Or if you would do this:
foo() { int *a; ... { ... a = f(); ... } }
then there is still an array-to-array assignment going on, only this
time to a temporary variable on the stack. However in this case it's
worse: The compiler may not be able to tell when the temporary becomes
"dead" so the space can be reused. It'd have to keep it around until
the function returns. This is because it created a pointer to the
temporary, which it won't do with other kinds of temporaries.


Your first version is worse still, int *a = f() would need to return
data of unknown size and put it on the stack.

 

[Default User]

If you were designing the language from scratch, it would be no
problem. But you'll have trouble fitting it in now. The natural
syntax is already taken. How would you pass or return an array? You
can't just use its name, because that syntax is already used for
passing or returning the address of the first element. How can you
declare the formal argument? Same problem.

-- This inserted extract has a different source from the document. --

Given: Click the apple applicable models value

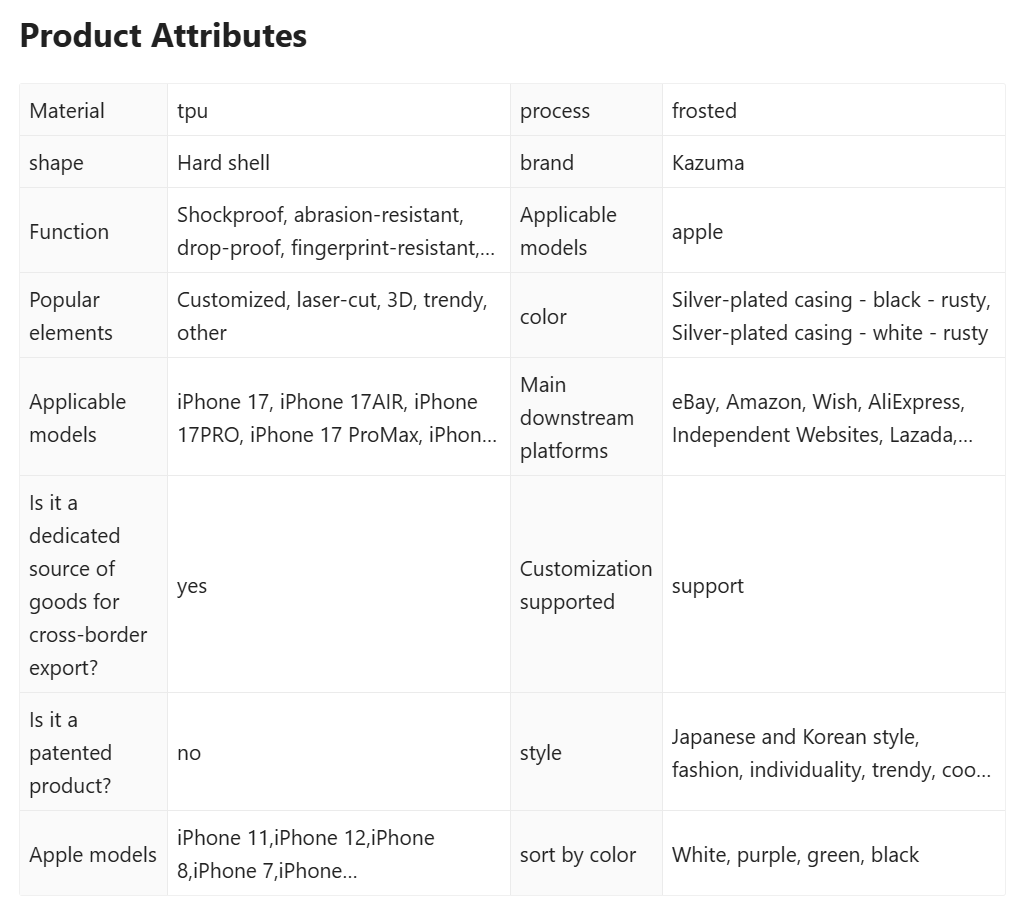Looking at the screenshot, I should pos(697,231).
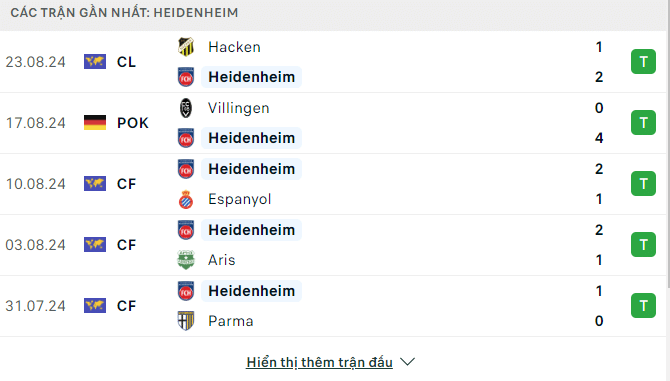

Further, arrays aren't modifiable lvalues. You can't assign the results
of the function to an array, which limits the usefulness to a degree.
You would really have start over and make arrays a first-class type.




Brian

 

[Bartc]

Why are the following declarations invalid in C?
int f()[];
int f()[10];

Probably because of the language (mis)feature that array expressions
often decay to pointers to the first element of the array.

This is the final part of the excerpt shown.